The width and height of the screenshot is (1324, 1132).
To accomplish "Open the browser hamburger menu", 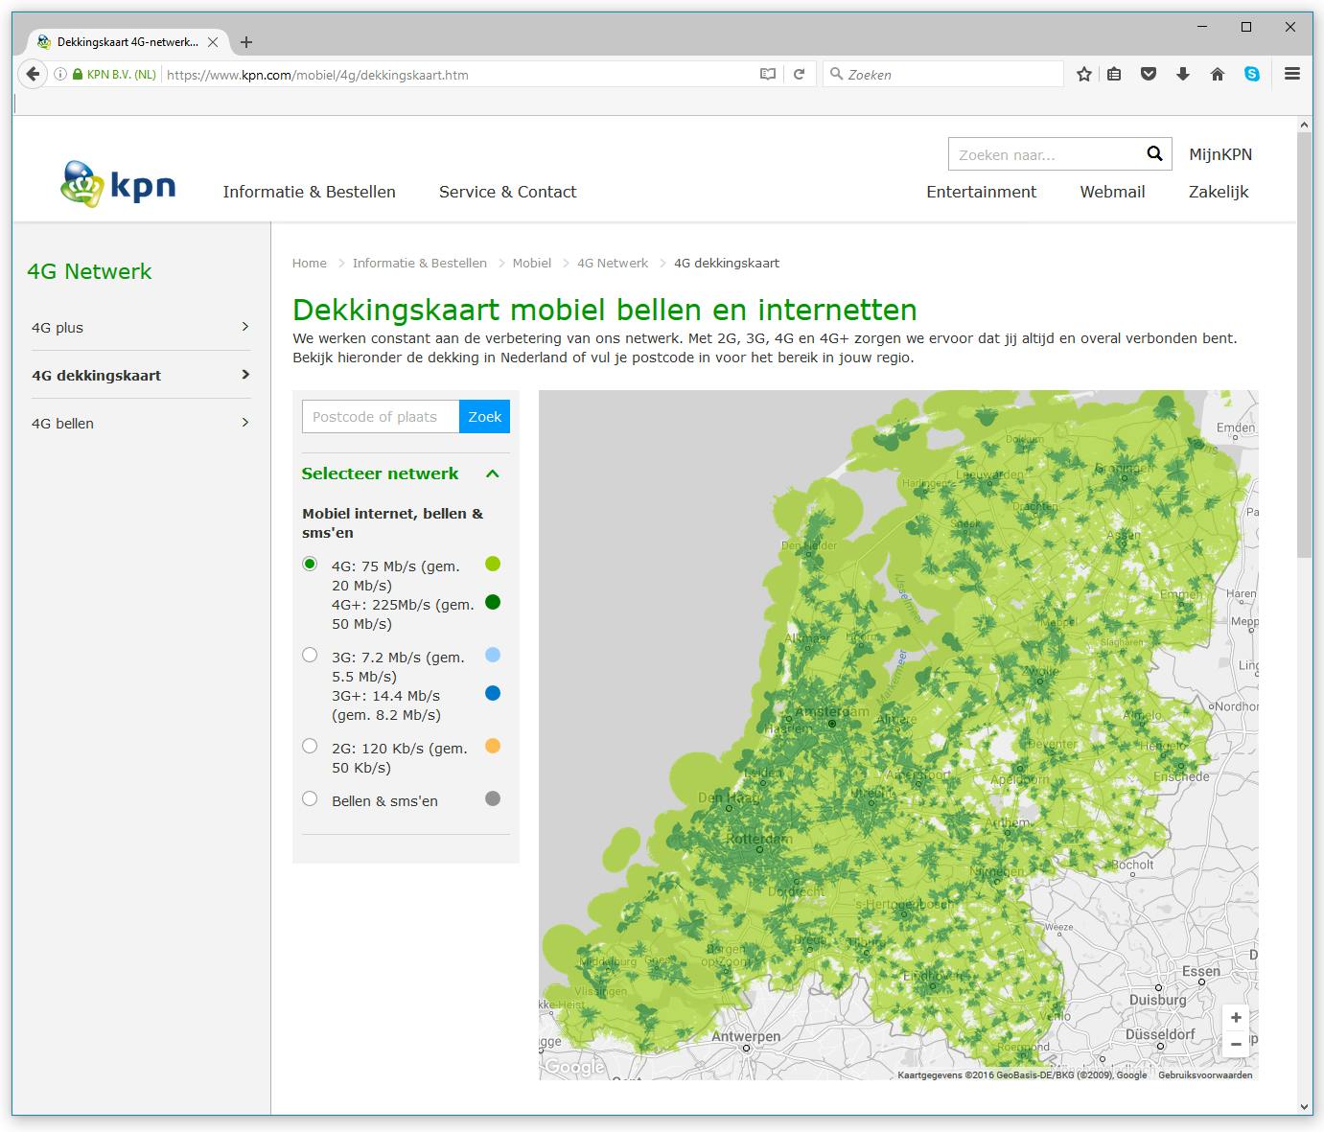I will pos(1292,75).
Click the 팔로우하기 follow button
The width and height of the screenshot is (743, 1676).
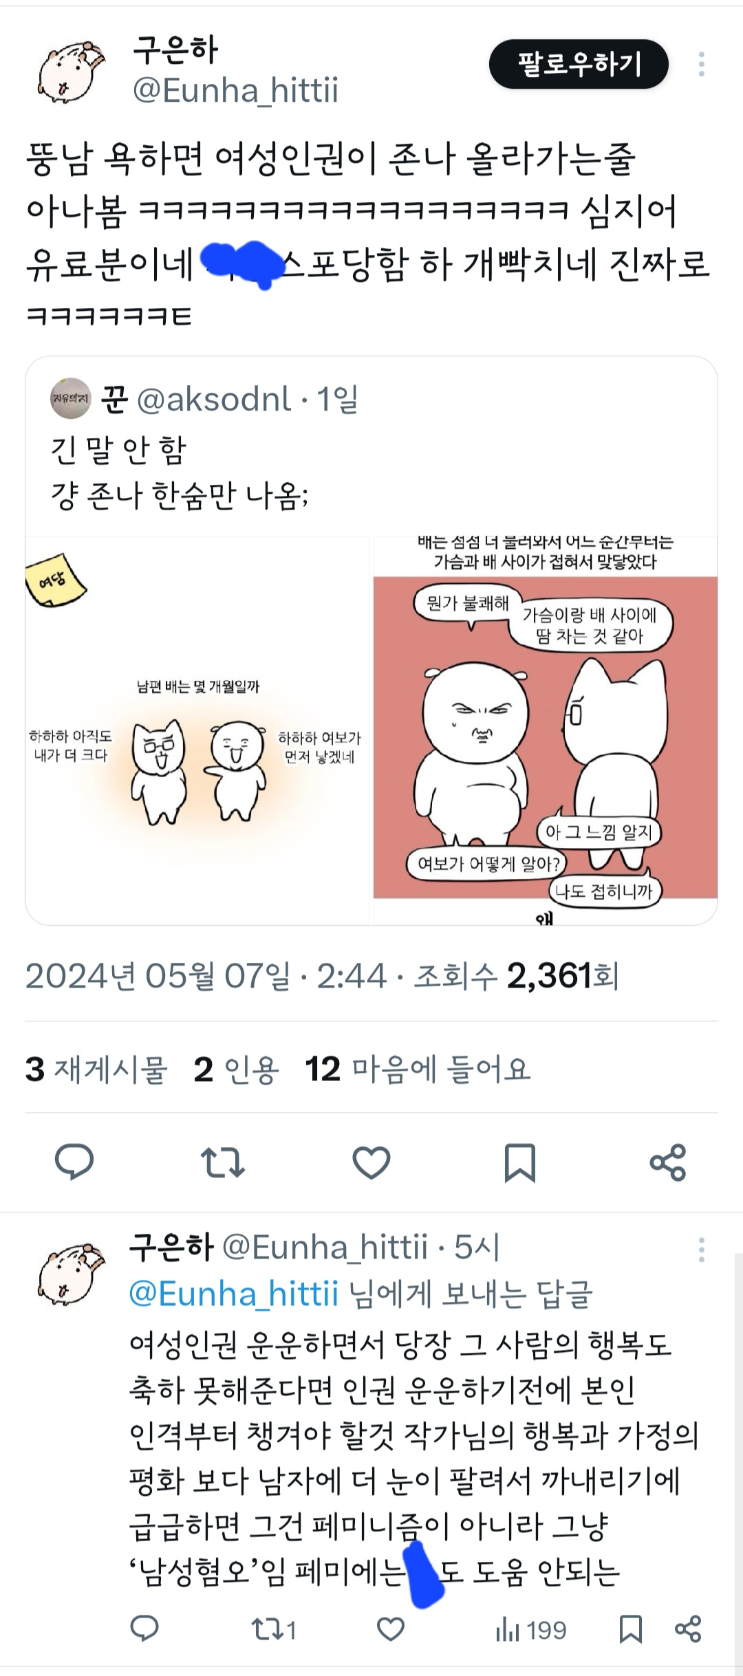point(579,64)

■ THE TASK ■
Beginning with the line with "The width and height of the screenshot is (743, 1676).", repeat the entries above exactly, up to and including the last line, leaving out pictures.

■ RESULT ■
The width and height of the screenshot is (743, 1676).
point(579,64)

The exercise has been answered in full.